I was thinking the same thing about mystery vs. sci fi genre, though haven't really read enough sci fi to know if I would be talking through my hat or not. It probably is the science, but it may have something to do with the way our imagination about the future and what a truly exotic setting would be like as well. Whereas mysteries, staying in the "real world", can have a period feel, but stay true to that period, and so continue to feel real.
Maybe.
Sounds like we're in similar places with respect to science fiction. I wonder, too, if exhaustion at the prospect of keeping up with or ahead of science and thinking about science gave rise to the term "speculative fiction."
I've liked most of the science fiction I've read, but I don't get around to it as often as mystery and crime stuff.
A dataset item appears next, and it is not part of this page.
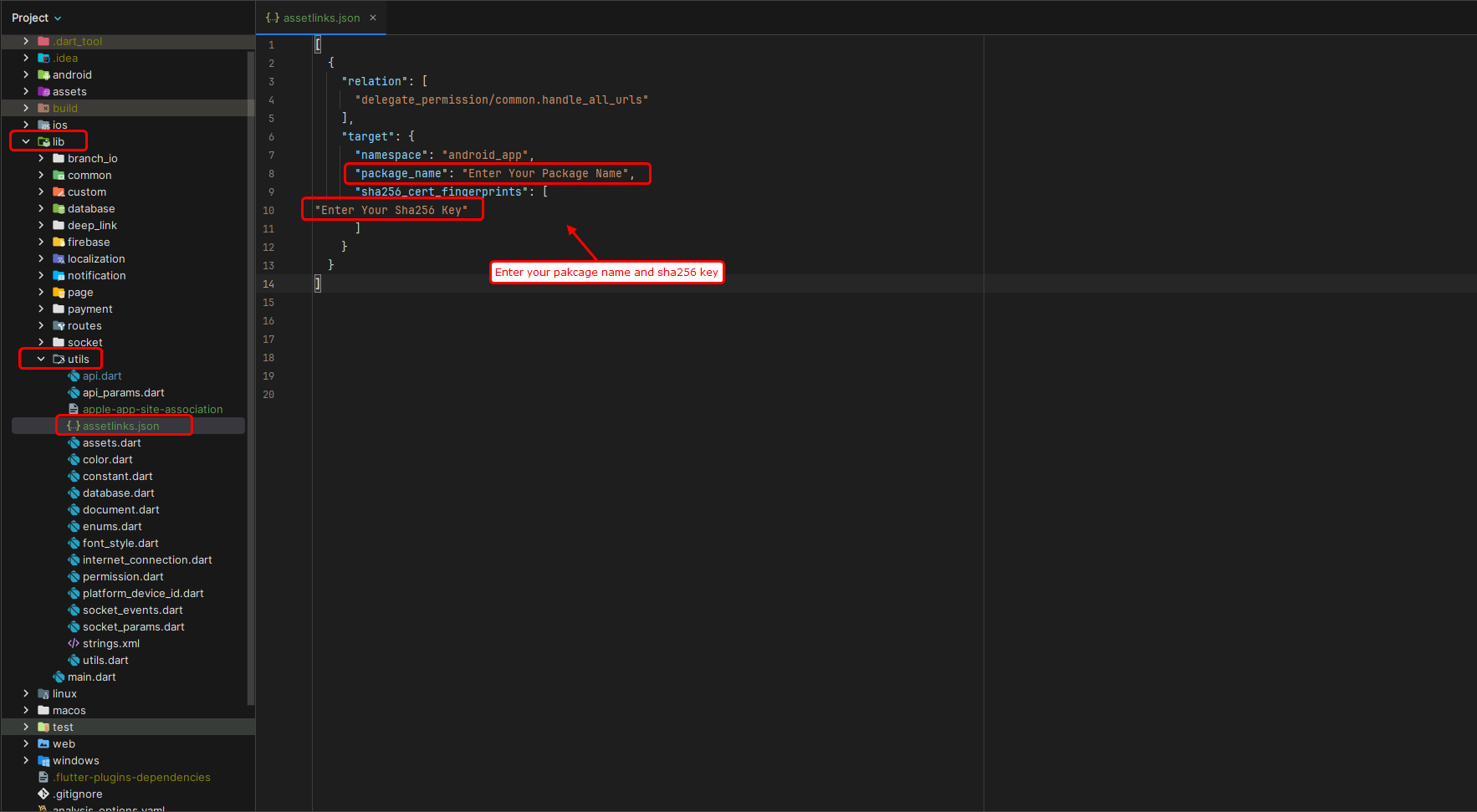Screen dimensions: 1477x812
Task: Expand the payment folder arrow
Action: (39, 309)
I was a big reader about science when I was a child. I loved astronomy, and I liked dinosaurs before dinosaurs were cool. But never science fiction, for some readon.
Obviously I find Bester's humor attractive. I wonder how usual humor is for the genre.
I was a very indiscriminate reader as a kid so it was whatever happened into my hands. I remember liking Heinlein's Have Spaceship, Will Travel a lot.
It was a very romantic era as far as ideas of space travel went, so of course there was a lot about the possibilities everywhere you looked. I remember sending in to some newspaper thing and buying a square foot of land on the moon, for example.
I wonder if I still have the deed...
I wonder what your piece of the moon is worth now. And I wonder that there is to be romantic about in the science-fiction world these days.
Well, people seem to be pretty excited about the idea of going to Mars.
I told my nephew if he goes on one of those colonization missions for which there is no return trip, he has to wait until I'm dead.
Hmm, I wonder if the current revival of interest in manned space travel might trigger a new, wiser, sadder, less naive, more knowing kind of science fiction.
Whoever leaves on those missions form which there will be no returnw ill get much grief from concerned relatives, I'm sure. It will be like transportation to Australia all over again.
Recently decided to read all the Hugo winners in order. Bester's Demolished Man comes first, and I got a kick out of how much of a noir-ish mystery it was, albeit with a futuristic setting. I'll be reading more of him, for certain.
I'm not sure how much more of him there is to read, at least in novel form. I think he wrote just two or three in the fifties and two or three more in the seventies, in between and sandwiched around lots of short stories and work in comics and maybe television as well.
The noir/mystery/hard-boiled elements in a futuristic setting intrigue me, of course, with just a bit of dread that the such a thing could turn out be a lot of interstellar trench coats and moody saxophone music. But I have high hopes that Bester will be better than that.
Below is a link to the ISFDB entry regarding Alfred Bester.
http://tinyurl.com/7yxtxa9
Following is a list of his novels:
The Deceivers
Golem 100
Psycho Shop (completed by Roger Zelazny)
The Computer Connection
The Demolished Man
The Stars My Destination
Rage (a psychological thriller, non-SF
Thanks for the link and the list, Fred. I'm curious about Bester's conversation with Woody Allen.
Peter, this one really is worth sticking with. It's essentially a retelling of The Count of Monte Cristo with space travel and radioactive hitmen and time splits. But you might enjoy Bester's The Demolished Man more. It's more crime-centric and features a powerful industrialist trying to successfully commit murder in a society where telepaths pre-screen all crimes. Good stuff, if a little too Freudian in its ending.
Thanks. I had to put this one aside for a couple of days (because of a technological glitch, ironically or not so ironically enough). But I will pick it up again once I've finished the book I picked up because of the glitch.
The Demolished Man is too Freudian in its ending? I guess Freudianism influenced many genres in the benighted 1950s.